Document passage:

===

You can think of the three levels of credibility in this way:

Safety - It’s safe to have you in her world.
Commonality - You see the same things in her world. (Similar perceptions, values, and goals)
Direction - You have the ability to rearrange and alter her world.

These are best demonstrated in order.

Aside from credibility, sexual tension is the other component. You know that some women need sexual tension to sleep with you and the other half need credibility first. (You do know that, right?)

And you can get really good at this.

At first, guys are usually good at meeting a certain kind of woman.

It’s because he naturally understands a certain type of worldview.

But as you get good, you’ll start to be able to match ANY woman’s worldview.

The best way of doing this is by anticipating her thoughts and verbalizing her feelings or views about the world, as if they are your own.

At first you will just be remembering things she’s said in the past, and then repeating it after she’s forgotten she’s said anything.

===

Entries provided:
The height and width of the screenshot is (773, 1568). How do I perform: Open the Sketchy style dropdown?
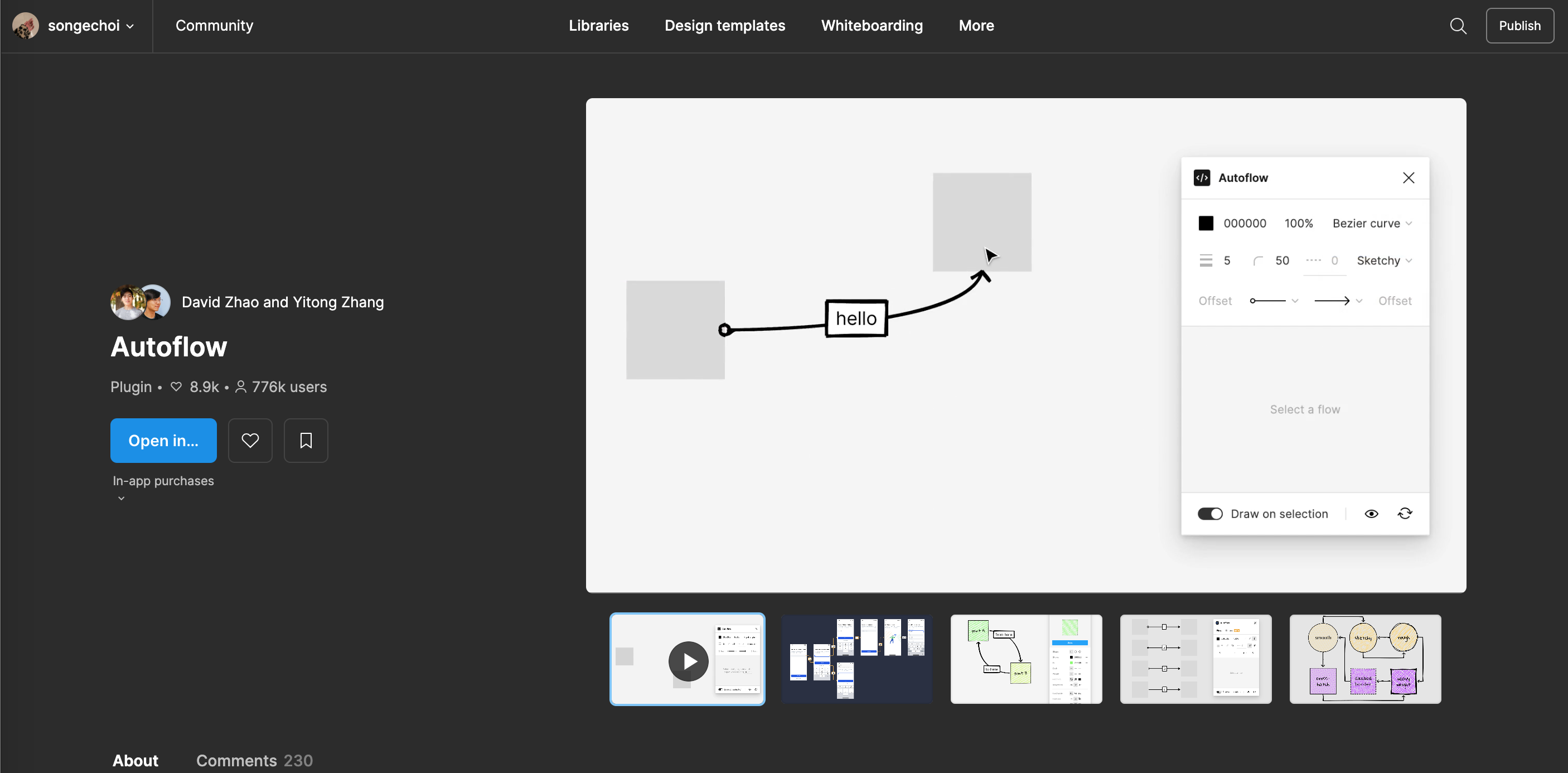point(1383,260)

===

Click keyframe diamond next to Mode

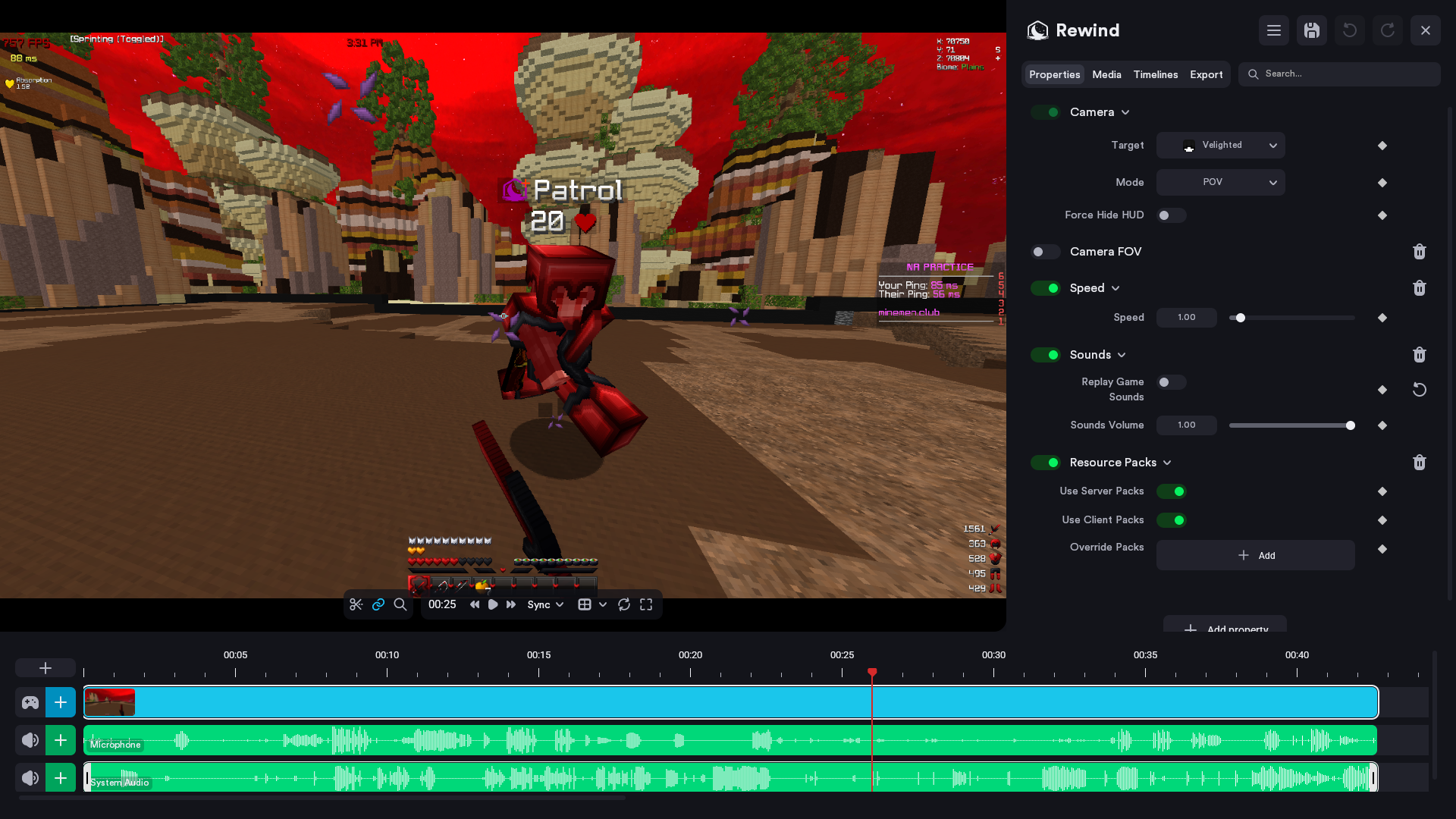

===

What you should do: What three levels of credibility does the credibility passage name? The data has nothing to do with the credibility passage.

Output for this exercise: Safety, commonality, and direction.